Randolph Street with the Oriental Theatre at right, circa 1950s. Image courtesy Chuckman’s Collection.

Built the year following the grand opening of the Uptown Theatre, Balaban and Katz opened the Oriental Theatre at 24-28 Randolph Street in the Loop. It was built on the site of the former Iroquois Theater, which had suffered a tragic fire in 1906, claiming 602 lives. The exterior of the Iroquois was mostly intact, however, and the theatre was later reopened as the Colonial. The Colonial was torn down to make room for the Oriental.

Although it did not have as many seats at the Uptown, it is still one of the largest theatres in Chicago. It was the first theatre Balaban and Katz had built in the Loop since the opening of the Chicago Theatre in 1921. It was designed by Rapp and Rapp, the same architectural firm that created the Uptown and Chicago theatres. Its over-the-top Asian-influenced decor has never been matched.
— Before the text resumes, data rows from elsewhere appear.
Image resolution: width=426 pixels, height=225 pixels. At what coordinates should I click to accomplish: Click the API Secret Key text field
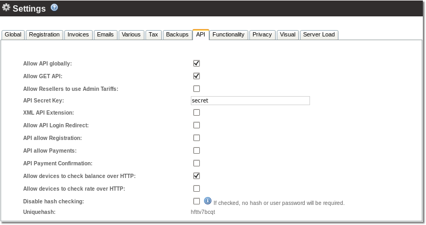[250, 100]
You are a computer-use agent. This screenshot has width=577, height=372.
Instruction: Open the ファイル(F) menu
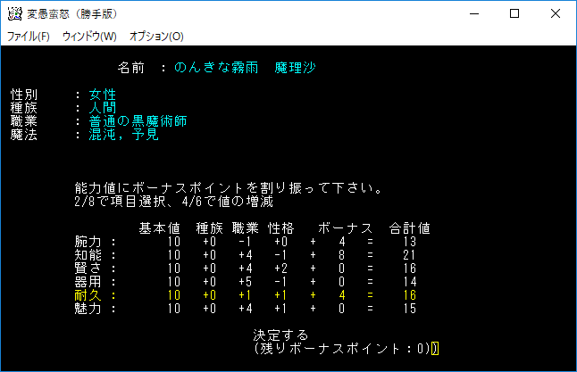point(29,37)
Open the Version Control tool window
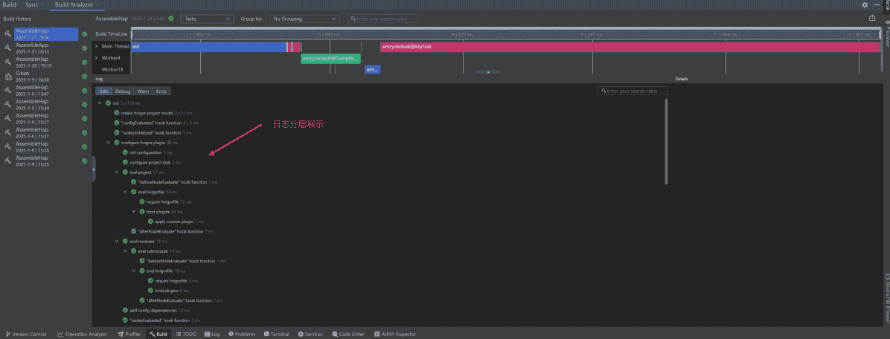The image size is (890, 339). 26,335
Historic Theatres of Balaban and Katz: Oriental Theatre

Oriental Theatre circa 1920s. Image courtesy Chuckman’s Collection.

As with many Loop theatres, the Oriental struggled to survive throughout the seventies. People no longer considered the downtown area a premiere entertainment destination. In an effort to preserve the theatre for future generations, it was added to the National Register of Historic Places. Eventually, the Oriental was forced to close in 1981. An electronics store opened in the lobby and operated for many years, but the auditorium was not used.

In 1996, after being closed for 15 years, the Oriental was restored to its original appearance and reopened in 1998 as the Ford Center for the Performing Arts Oriental Theatre with the Chicago premiere of Ragtime. Conrad Schmitt Studios worked with architect Daniel P. Coffey and associates and consultant Roger Morgan and Associates to outline the restoration process. Schmitt Studios used an estimated 4,000 gallons of paint, 12,500 square feet of gold leaf, and an astounding 62,500 square feet of aluminum leaf to complete the project. The Oriental was acquired in 1999 by SFX Theatrical Group, which launched its presentation of Fosse.

Today, the theatre is owned by Broadway in Chicago, a joint venture of Clear Channel Entertainment (formerly SFX) and the Nederlander Organization. The Oriental is currently hosting Wicked: The Untold Story of the Witches of Oz.